ACTIVITY: Print nothing but the lines below starting at the line that holds "Where should I click to: Click last" and ending at the line that holds "Task: Click the Midpoint column header", including both, each exactly as written.

• • • •

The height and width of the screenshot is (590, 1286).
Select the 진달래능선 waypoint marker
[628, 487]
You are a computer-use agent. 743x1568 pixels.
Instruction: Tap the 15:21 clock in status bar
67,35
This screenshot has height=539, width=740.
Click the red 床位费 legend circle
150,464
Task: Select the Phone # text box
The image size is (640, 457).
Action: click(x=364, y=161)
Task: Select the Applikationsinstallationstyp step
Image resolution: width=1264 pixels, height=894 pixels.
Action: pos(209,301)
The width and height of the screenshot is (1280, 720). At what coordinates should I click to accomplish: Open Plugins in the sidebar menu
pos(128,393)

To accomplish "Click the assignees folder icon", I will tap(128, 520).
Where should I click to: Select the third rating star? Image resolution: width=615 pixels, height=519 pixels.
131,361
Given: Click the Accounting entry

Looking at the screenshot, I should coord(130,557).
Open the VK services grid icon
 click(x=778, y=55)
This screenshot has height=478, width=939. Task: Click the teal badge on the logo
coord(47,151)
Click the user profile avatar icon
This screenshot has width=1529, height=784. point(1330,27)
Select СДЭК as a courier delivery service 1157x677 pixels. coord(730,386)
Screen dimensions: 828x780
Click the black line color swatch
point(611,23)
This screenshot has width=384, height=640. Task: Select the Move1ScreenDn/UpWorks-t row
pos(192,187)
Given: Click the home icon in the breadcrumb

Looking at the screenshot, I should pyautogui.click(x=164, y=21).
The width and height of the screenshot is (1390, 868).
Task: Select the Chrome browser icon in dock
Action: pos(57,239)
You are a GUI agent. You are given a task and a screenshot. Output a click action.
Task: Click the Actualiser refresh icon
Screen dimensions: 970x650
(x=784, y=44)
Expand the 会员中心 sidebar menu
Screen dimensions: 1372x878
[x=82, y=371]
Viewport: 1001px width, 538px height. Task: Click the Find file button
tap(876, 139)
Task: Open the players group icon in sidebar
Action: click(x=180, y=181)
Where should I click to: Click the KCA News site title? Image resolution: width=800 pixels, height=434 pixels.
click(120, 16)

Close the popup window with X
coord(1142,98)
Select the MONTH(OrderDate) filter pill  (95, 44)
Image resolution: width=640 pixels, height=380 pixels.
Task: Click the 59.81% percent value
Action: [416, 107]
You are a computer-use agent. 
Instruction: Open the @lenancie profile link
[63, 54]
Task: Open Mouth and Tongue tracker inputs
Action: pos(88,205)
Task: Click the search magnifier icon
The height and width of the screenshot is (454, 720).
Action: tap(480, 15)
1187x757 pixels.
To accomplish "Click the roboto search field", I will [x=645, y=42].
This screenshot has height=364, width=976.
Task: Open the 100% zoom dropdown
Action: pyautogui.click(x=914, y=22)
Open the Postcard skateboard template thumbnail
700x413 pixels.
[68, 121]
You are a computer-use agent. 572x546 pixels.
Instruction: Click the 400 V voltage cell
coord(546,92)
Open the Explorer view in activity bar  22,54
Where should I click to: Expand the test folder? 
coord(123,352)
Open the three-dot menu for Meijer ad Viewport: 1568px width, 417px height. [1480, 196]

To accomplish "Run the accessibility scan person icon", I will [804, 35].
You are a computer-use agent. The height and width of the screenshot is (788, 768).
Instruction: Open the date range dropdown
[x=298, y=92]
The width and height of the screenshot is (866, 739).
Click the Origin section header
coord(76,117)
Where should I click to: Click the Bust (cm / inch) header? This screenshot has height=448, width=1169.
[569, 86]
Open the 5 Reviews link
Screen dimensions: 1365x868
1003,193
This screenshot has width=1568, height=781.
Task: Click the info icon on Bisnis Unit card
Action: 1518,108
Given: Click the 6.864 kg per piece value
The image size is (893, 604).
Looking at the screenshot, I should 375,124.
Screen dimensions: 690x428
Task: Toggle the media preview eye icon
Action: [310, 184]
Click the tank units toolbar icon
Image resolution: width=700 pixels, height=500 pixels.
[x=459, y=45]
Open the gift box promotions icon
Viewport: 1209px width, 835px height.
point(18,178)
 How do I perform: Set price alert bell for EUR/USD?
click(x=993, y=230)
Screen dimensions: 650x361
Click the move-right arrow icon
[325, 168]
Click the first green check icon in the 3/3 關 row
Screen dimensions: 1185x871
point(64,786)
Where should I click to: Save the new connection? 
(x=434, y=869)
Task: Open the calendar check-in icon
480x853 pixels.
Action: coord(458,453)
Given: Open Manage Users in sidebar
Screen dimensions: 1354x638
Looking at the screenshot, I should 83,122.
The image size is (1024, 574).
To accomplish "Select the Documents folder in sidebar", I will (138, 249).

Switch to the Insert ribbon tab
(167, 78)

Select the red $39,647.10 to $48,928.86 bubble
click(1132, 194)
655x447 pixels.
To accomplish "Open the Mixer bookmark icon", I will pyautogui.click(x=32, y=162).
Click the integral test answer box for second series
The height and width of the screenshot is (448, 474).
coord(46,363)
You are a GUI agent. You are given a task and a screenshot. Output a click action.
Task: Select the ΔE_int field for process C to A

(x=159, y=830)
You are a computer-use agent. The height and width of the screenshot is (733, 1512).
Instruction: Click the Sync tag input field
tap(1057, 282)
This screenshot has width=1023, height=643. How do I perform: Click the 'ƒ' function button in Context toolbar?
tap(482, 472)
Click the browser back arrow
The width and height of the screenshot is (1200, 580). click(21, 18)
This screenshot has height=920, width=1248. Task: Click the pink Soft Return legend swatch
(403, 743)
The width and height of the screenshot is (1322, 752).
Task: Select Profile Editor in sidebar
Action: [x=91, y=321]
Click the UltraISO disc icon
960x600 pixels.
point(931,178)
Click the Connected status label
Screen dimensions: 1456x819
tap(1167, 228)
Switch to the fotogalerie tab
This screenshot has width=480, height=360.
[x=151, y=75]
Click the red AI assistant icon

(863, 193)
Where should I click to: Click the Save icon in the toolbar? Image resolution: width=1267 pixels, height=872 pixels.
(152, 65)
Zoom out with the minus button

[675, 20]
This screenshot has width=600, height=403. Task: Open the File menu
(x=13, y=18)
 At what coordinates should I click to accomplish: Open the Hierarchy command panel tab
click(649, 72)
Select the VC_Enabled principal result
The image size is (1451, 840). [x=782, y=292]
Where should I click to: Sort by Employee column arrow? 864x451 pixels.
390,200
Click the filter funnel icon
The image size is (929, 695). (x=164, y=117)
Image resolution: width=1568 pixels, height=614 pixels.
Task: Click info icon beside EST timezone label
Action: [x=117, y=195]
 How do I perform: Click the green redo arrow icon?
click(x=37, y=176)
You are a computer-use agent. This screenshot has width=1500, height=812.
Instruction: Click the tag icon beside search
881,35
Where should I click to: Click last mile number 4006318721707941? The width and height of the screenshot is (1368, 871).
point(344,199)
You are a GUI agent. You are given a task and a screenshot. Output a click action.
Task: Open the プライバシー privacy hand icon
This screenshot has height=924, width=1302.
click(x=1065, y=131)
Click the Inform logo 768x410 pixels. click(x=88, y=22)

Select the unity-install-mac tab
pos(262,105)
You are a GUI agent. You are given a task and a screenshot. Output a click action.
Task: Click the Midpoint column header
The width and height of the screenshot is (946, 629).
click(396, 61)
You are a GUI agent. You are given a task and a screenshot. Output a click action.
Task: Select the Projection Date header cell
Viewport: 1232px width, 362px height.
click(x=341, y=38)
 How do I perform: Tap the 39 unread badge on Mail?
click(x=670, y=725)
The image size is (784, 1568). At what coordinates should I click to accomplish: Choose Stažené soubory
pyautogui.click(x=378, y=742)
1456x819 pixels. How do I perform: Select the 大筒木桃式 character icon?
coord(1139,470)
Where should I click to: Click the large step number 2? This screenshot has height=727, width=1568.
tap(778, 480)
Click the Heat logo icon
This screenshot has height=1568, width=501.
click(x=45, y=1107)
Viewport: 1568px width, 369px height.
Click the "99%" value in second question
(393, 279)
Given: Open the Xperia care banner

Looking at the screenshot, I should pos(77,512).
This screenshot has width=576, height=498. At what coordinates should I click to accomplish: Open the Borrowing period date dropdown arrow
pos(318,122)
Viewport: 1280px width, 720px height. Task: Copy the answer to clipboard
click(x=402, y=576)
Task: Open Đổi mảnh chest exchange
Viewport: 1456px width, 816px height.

• • • •

EXPECTED ANSWER:
Where should I click to: Click last mile number 4006318721707941? The width and height of the screenshot is (1368, 871).
point(344,199)
You are a GUI agent. You are given a task and a screenshot. Output a click action.
Task: Open the プライバシー privacy hand icon
This screenshot has height=924, width=1302.
click(x=1065, y=131)
Click the Inform logo 768x410 pixels. click(x=88, y=22)

Select the unity-install-mac tab
pos(262,105)
You are a GUI agent. You are given a task and a screenshot. Output a click action.
Task: Click the Midpoint column header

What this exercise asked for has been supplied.